# Beginner Question: soap molds



## riverrat (Jun 3, 2006)

*how*

I have not done lye soaps. but have done melt and pour soaps, lotion bars, and bees wax in molds. I put them in the freezer for about 5 min after the solidify. Then they will pop right out with no problem.


----------



## Chef Isaac (Jul 26, 2004)

I think the best soaps are done in a bread pan and then hand cut. They look the best, at least to me!


----------



## berkshire bee (Jan 28, 2007)

Chef, I make the cold process lye based soaps and use plastic molds. Some are made as soap molds with the fancy bee designs and some are plain. I've also used the rectangular comb honey containers from Betterbee which make a nice large bar of soap. The paper lining is used if you are using woodden molds. Metal is not recommended because of the reaction with the lye. After 24 hrs you can remove the bars from the molds and then you have to let them cure for a few weeks. Do you have recipes and everything you need? If not let me know and I'll post a few. Once you make your own, that's all you'll want to use. berkshire


----------



## Brandy (Dec 3, 2005)

I would be interested in seeing some of the cold process recipe's. With so many options out there it would be nice to get some good starting points.


----------



## bee crazy (Oct 6, 2005)

if your making cold process soap do Not use any metal ware except stainless steel. I like a wooden mold because it is cheap, you can make your own. It insulates the soap well and hold the heat which is important to completely saponify the soap. But you must line with cutrite brand wax paper, the cheaper brand is too thin or use butchers paper but it's a pain because it's so bulky in the corners of the mold. I design my molds to hold 98 oz. soap batch which yeild 16,1 1/2 inch bars.


----------



## bee crazy (Oct 6, 2005)

Brandy said:


> I would be interested in seeing some of the cold process recipe's. With so many options out there it would be nice to get some good starting points.

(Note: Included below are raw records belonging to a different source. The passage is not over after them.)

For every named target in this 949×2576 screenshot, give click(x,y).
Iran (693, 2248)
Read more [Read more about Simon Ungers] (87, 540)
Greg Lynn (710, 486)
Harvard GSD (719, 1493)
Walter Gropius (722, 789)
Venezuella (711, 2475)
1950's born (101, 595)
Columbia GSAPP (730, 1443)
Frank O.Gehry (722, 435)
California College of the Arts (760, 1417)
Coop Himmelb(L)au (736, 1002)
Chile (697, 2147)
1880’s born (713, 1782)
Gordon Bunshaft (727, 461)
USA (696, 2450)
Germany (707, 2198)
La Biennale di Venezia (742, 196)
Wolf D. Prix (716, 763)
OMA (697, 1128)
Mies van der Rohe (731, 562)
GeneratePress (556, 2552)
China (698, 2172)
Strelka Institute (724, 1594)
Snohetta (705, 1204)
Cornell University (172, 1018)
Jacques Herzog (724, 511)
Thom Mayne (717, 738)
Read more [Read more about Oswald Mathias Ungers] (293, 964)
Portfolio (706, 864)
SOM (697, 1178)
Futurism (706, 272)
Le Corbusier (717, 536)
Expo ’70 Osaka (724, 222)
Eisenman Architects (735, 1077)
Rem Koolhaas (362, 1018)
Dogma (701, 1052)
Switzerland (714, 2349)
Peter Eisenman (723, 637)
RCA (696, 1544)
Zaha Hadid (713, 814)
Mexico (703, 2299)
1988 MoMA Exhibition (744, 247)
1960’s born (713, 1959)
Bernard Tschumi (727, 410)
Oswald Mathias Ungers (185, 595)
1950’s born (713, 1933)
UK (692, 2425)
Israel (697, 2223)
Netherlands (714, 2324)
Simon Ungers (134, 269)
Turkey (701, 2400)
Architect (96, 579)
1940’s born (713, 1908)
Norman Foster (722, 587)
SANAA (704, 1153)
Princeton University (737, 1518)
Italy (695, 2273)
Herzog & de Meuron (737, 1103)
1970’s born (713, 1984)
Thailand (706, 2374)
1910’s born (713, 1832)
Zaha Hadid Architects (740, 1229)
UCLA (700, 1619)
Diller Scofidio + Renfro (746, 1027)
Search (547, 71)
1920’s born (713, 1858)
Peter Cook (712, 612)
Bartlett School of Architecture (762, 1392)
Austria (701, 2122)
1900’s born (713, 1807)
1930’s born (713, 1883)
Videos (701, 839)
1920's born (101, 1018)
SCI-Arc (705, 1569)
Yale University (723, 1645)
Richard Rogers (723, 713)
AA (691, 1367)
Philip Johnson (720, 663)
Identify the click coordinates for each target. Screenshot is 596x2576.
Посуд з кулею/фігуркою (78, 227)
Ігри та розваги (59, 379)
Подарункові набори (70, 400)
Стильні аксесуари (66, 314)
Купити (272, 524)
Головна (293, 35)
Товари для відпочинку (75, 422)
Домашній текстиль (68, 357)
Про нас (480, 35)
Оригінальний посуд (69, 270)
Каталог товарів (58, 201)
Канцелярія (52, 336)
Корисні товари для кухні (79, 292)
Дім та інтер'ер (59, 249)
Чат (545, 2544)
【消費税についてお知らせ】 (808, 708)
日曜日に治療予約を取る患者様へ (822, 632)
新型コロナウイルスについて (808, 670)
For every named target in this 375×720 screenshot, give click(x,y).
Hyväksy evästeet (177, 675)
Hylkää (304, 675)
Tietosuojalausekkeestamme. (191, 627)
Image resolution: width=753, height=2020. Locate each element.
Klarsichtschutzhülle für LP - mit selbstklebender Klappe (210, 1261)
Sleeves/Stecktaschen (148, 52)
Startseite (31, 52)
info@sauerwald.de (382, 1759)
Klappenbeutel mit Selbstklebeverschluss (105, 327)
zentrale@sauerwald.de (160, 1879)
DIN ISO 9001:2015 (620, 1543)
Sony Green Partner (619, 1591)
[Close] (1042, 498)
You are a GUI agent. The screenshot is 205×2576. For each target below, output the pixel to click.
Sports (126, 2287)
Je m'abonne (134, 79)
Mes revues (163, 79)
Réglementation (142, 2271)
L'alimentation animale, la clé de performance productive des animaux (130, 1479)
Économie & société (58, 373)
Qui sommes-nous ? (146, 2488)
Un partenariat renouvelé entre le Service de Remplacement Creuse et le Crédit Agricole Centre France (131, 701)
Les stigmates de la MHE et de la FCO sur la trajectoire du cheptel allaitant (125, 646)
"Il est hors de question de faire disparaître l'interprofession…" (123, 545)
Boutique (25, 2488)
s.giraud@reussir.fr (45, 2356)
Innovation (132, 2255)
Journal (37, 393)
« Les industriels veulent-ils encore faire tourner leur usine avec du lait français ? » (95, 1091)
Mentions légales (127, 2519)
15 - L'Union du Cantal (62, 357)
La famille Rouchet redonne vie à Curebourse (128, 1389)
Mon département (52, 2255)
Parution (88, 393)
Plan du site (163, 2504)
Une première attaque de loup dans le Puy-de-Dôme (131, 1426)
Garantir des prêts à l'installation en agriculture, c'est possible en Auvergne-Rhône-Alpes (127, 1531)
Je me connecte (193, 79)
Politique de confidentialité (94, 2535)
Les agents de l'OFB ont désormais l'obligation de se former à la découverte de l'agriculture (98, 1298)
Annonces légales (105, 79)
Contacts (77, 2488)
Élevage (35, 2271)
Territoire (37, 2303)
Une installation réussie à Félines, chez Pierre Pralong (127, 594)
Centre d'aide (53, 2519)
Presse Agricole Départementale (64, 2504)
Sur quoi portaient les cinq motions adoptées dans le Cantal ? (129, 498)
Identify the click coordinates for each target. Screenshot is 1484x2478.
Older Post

Brandy, the recipies in this thread are very good. I share an olive oil beeswax soap recipe that is to die for (or to get dirty for) in there. 

http://www.beesource.com/forums/showthread.php?t=212991


----------



## Bizzybee (Jan 29, 2006)

The lye will eat up steel in a hurry as bee says. (hands too before it's sapped)

I use 4 and 5 lb molds made from plastic or wood. I put them in the oven with the light on to keep the heat up while it's working. If not I wrap the molds in a big towel to help hold in the heat.

Bee, I've been using parchment paper for a while now with good results. Not nearly the problem with the corners you mentioned.


----------



## berkshire bee (Jan 28, 2007)

*a soap recipe*



Brandy said:


> I would be interested in seeing some of the cold process recipe's. With so many options out there it would be nice to get some good starting points.


Brandy, Here's a good basic unscented soap recipe, which I love for showering and it's also our regular hand soap. It'll make a pound of soap. look up online and follow standard precautions when making soap that uses lye, such as protective glasses, covering work surfaces etc.

Ingredients:
1 cup distilled water
2.4 oz lye (sodium hydroxide)
5 oz coconut oil
6 oz olive oil
5 oz vegetable shortening
1 tsp castor oil
1 Tbs honey

Pour water in a glass mason jar
carefully add lye to water (it will get very hot)
stir till clear and set aside to cool 
heat coconut oil, olive oil, shortening till melted
pour in a bucket to cool
when mixtures are cool enough to hold containers comfortably (or around 120 deg) combine lye mixture with the oils and blend (one of those small hand held mixers with the blade at the bottom works well)
when it thickens to gravy-like and you can pull the blender out, draw over the top and it leaves a "trace" add honey and castor oil, mix in well and pour into molds. I remove from molds after 24 hrs and cure for about 3 weeks

Don't randomly substitute oils or amounts of oil. Each oil has it's own sapponification number which is used to calculate how much lye is needed. Down the road, once you get the hang of making soap and feel comfortable, you can use a sapponification chart to create your own recipies and figure how much lye will be needed


----------



## Brandy (Dec 3, 2005)

B.B. Thanks for the help with soap. As I've been looking at all the sources on the net I'm wondering if you all have a favorite book you recomend that in addition to "how's" and "why's", is also a good source for recipes.


----------



## berkshire bee (Jan 28, 2007)

*soap book*

A pretty thorough book is The Soapmaker's Companion by Susan Millar Cavitch. She also wrote The Natural Soap Book, which has sold over 120,000 copies. Both are published by Storey Communications.www.storey.com which happens to be located right in our town


----------